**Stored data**
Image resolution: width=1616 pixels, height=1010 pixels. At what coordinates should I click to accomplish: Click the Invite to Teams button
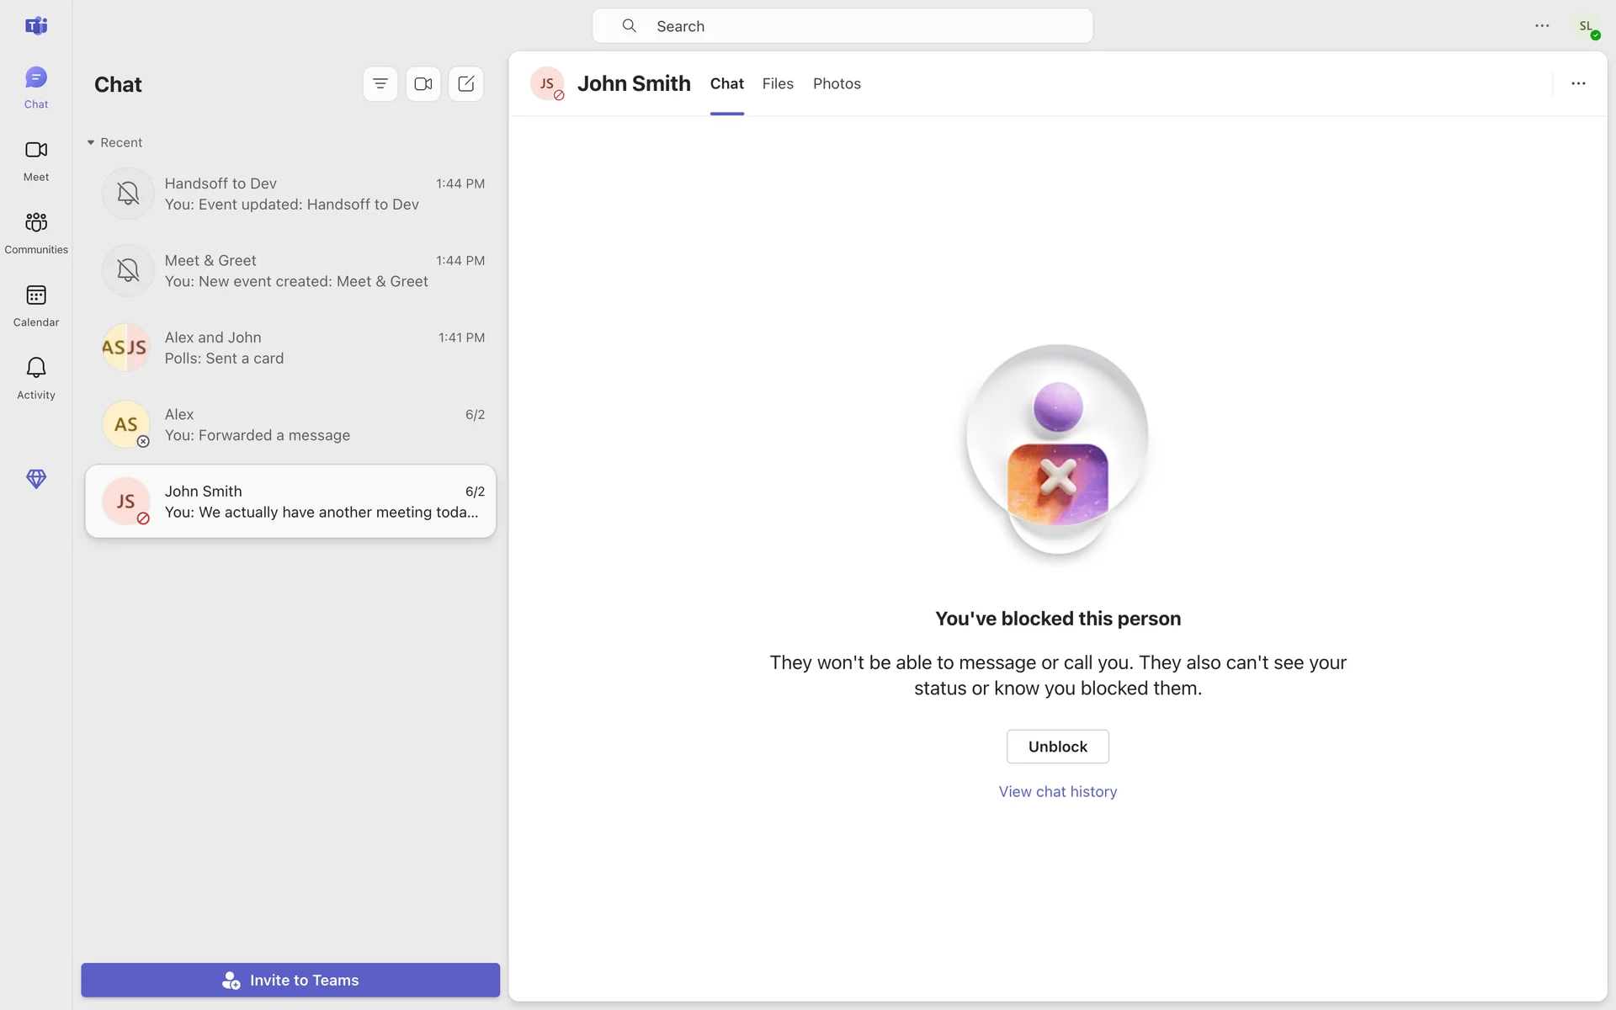(290, 980)
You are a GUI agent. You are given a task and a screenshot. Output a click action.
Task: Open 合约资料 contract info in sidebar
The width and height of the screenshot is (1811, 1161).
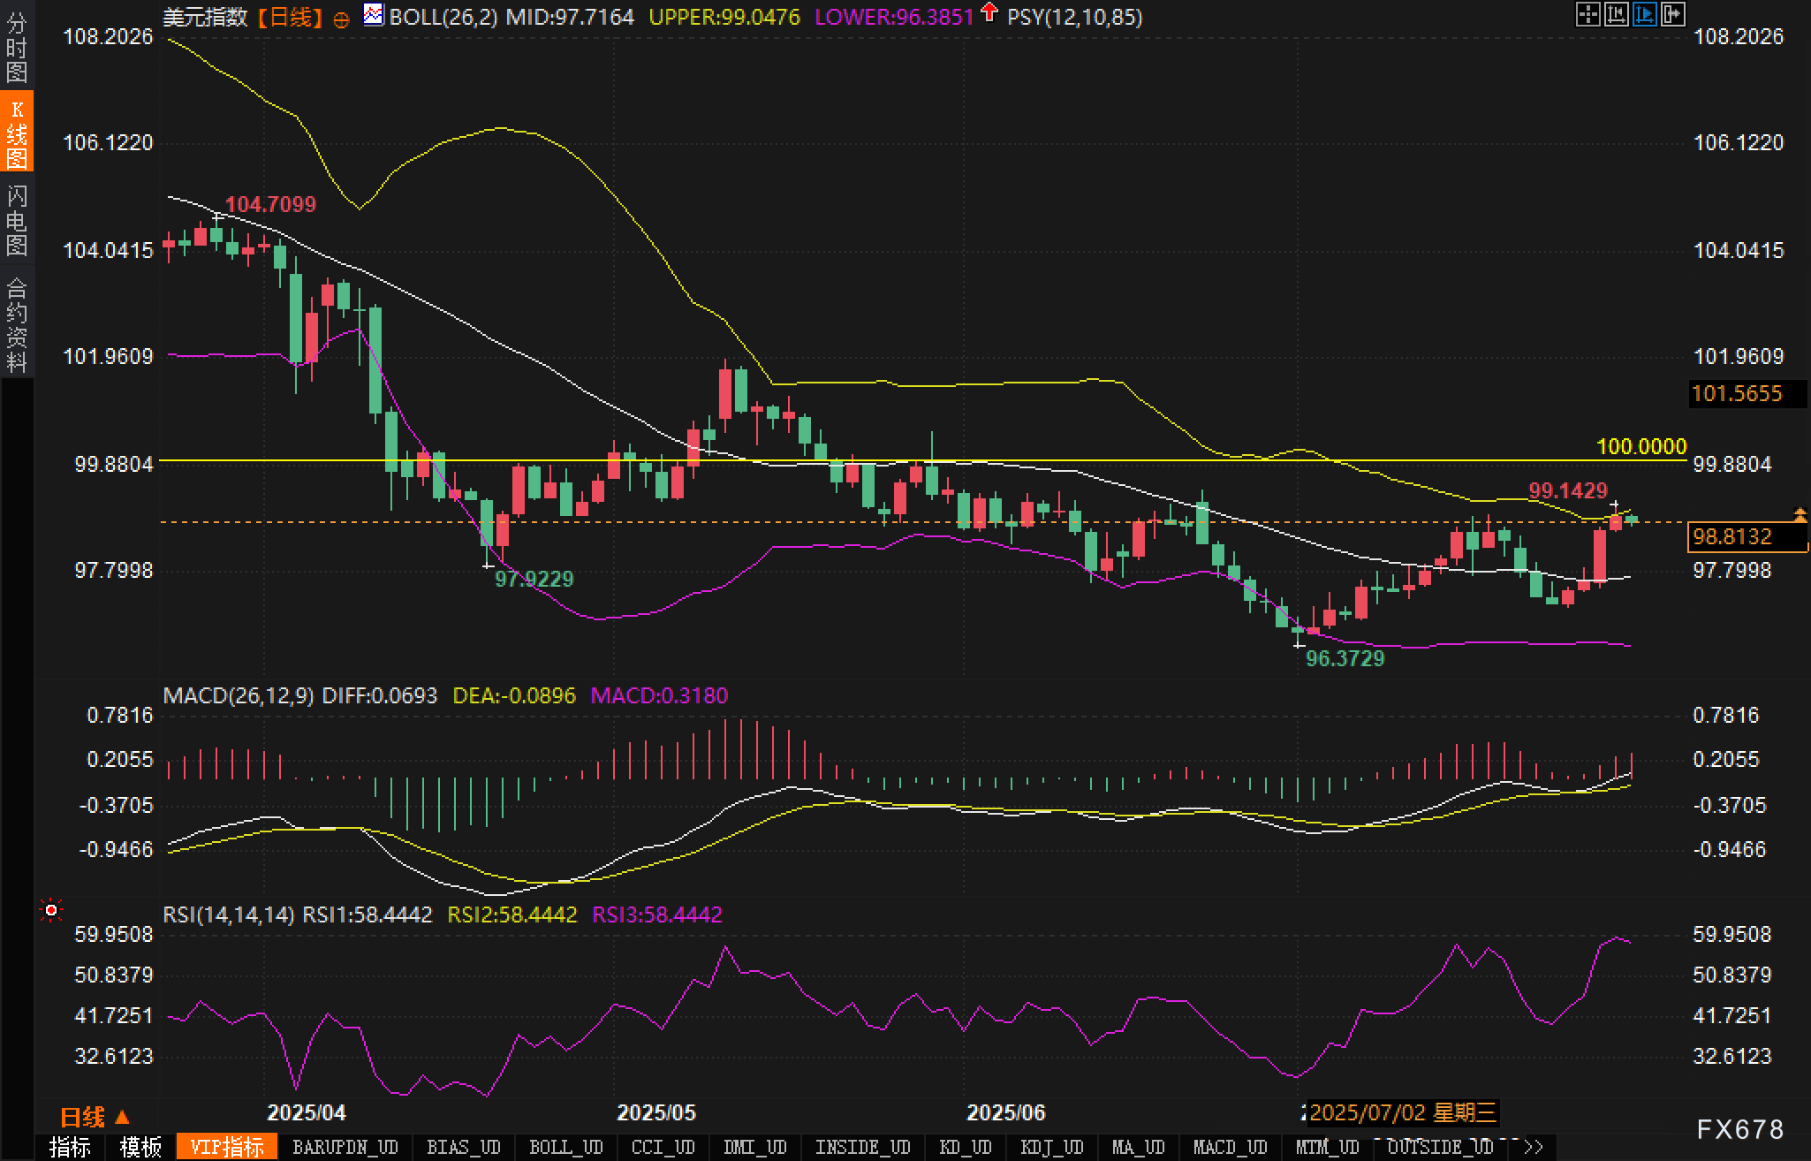coord(17,325)
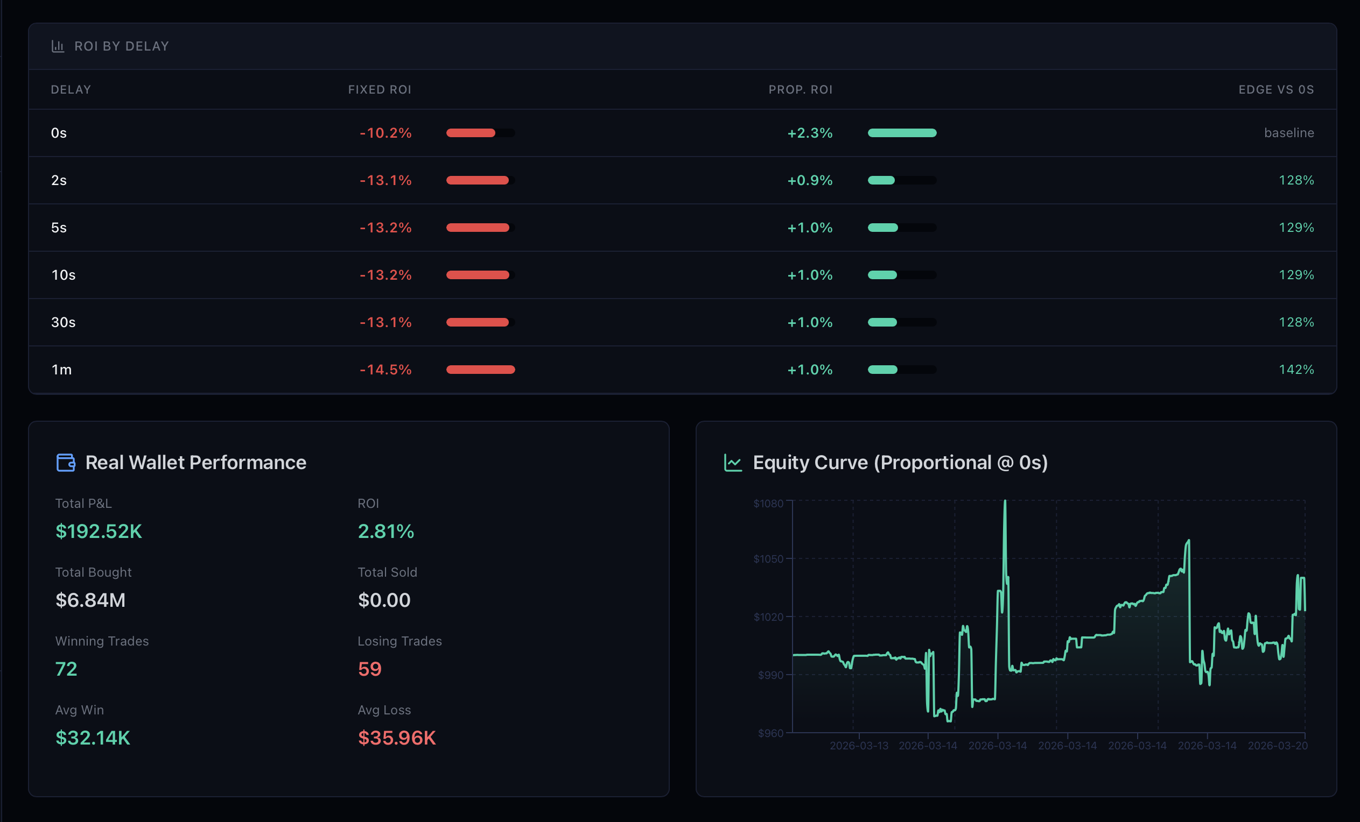Select the 1m delay row label
Screen dimensions: 1360x822
[61, 370]
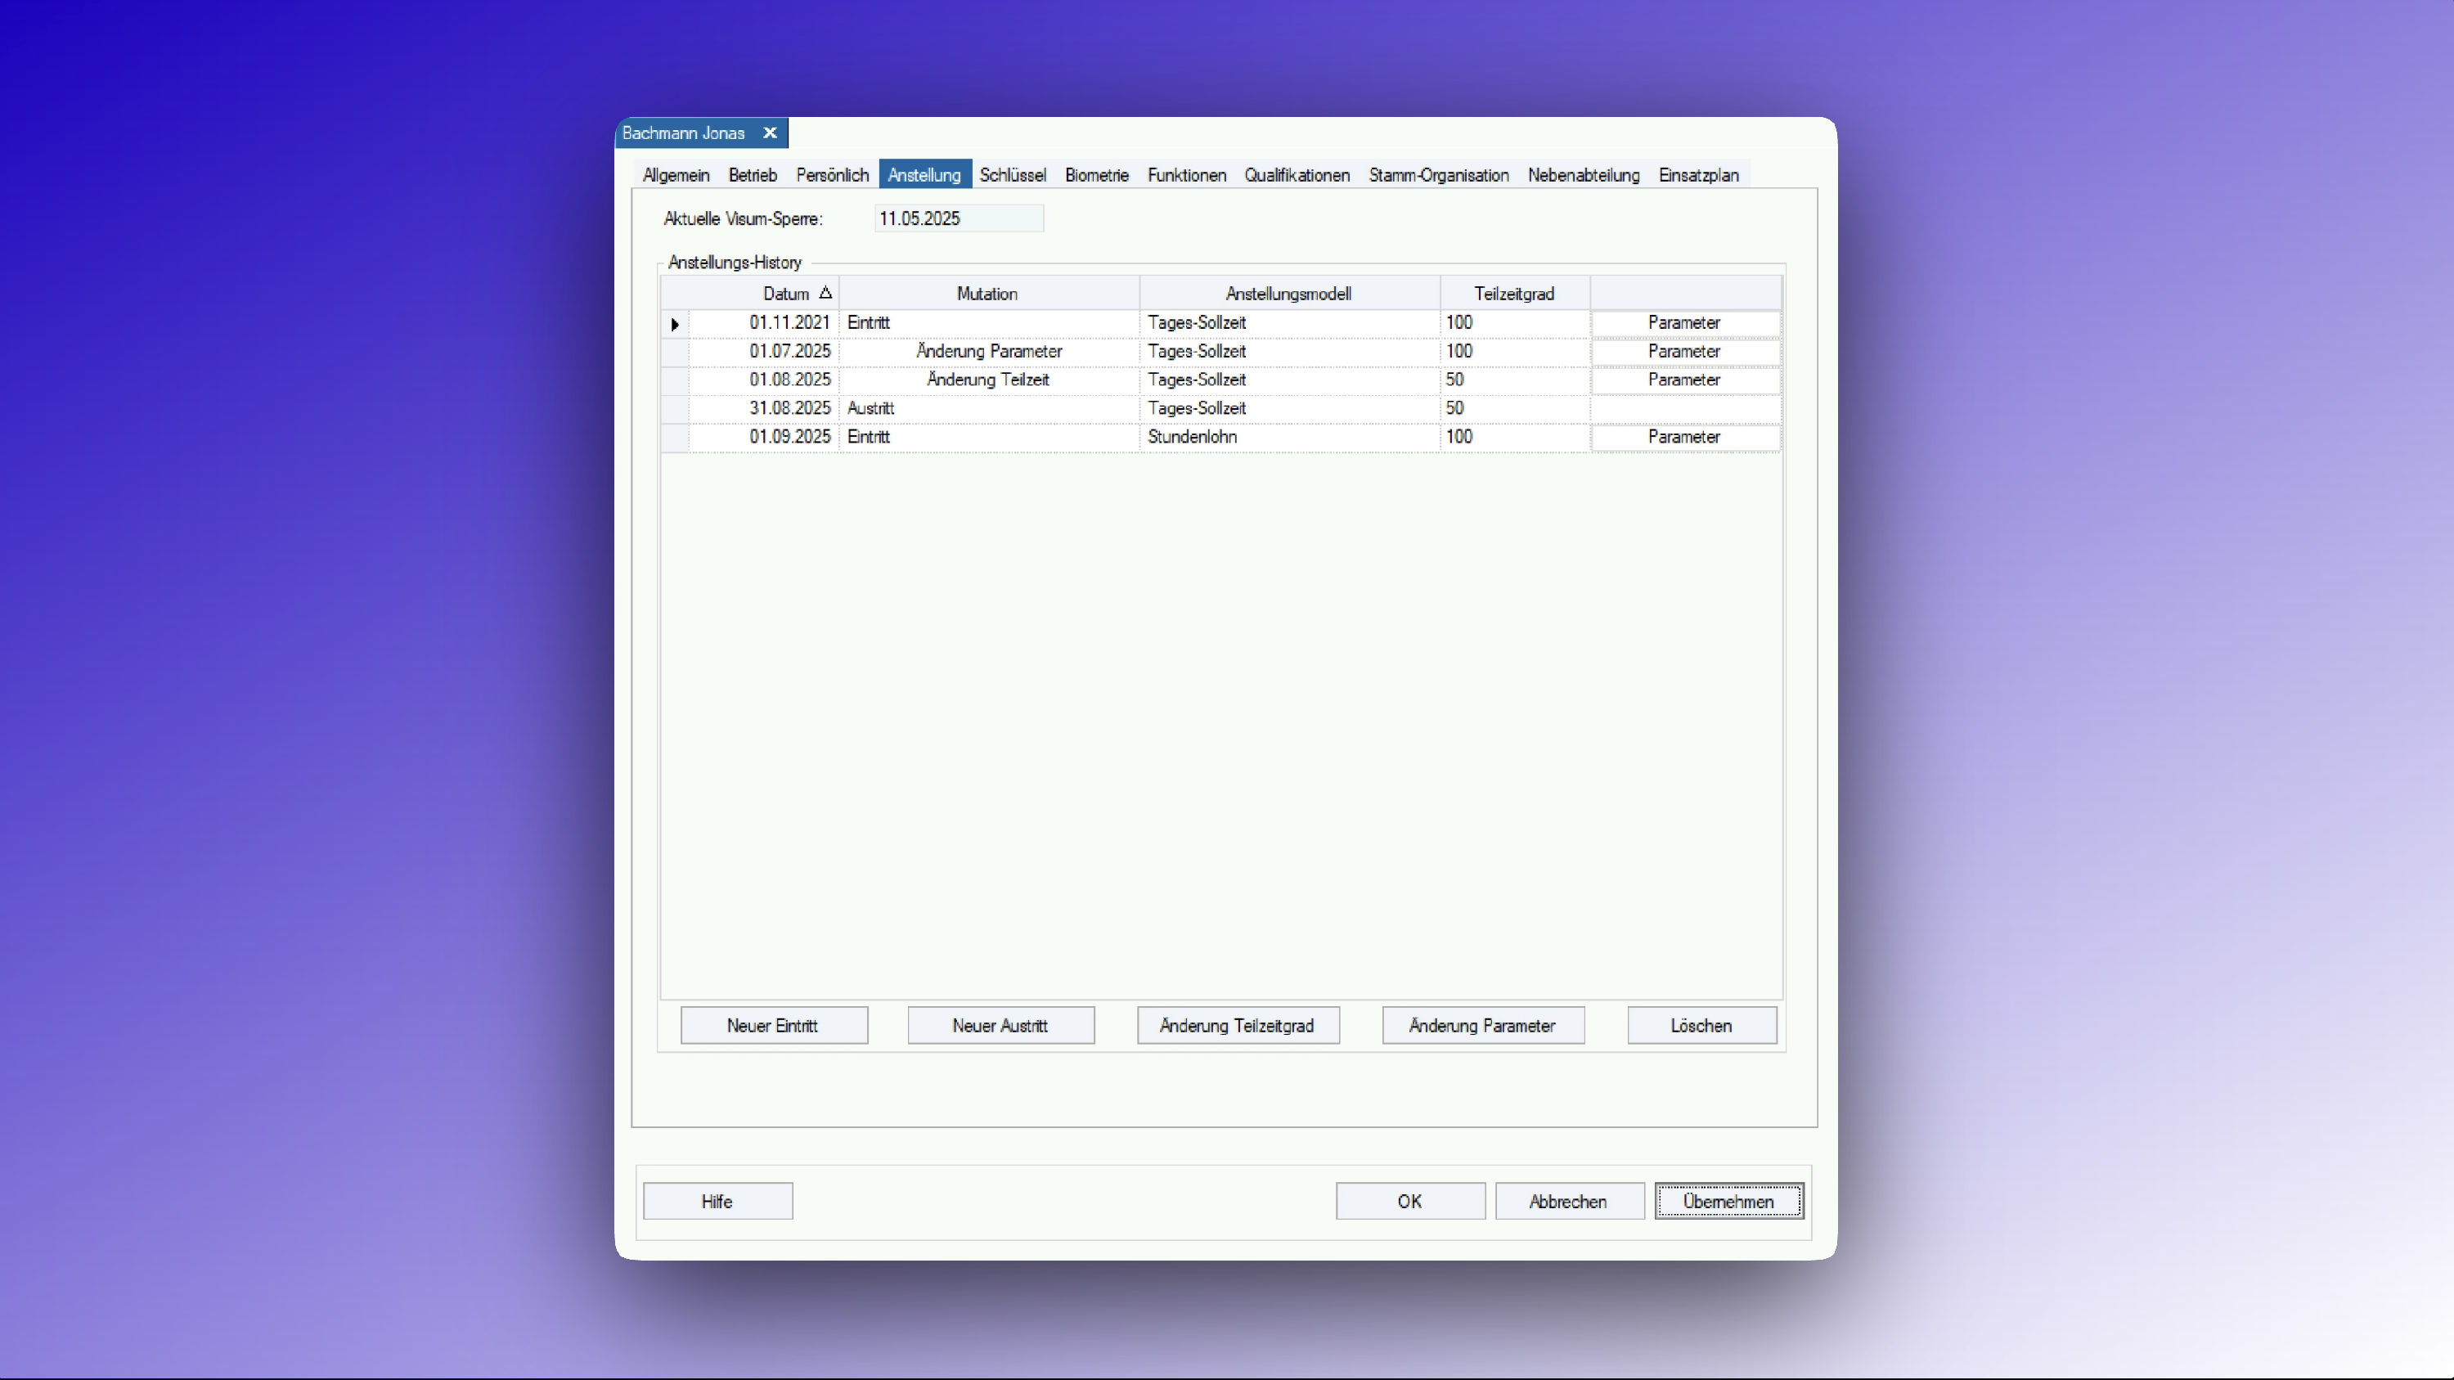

**Exercise aim**
Give back exactly the lines from the one containing "Task: Open 合约资料 contract info in sidebar" to the final line of the entries, both included, and no picture.

**Task output**
Task: Open 合约资料 contract info in sidebar
The width and height of the screenshot is (1811, 1161).
coord(17,325)
Select the 1m delay row label
Screen dimensions: 1360x822
[61, 370]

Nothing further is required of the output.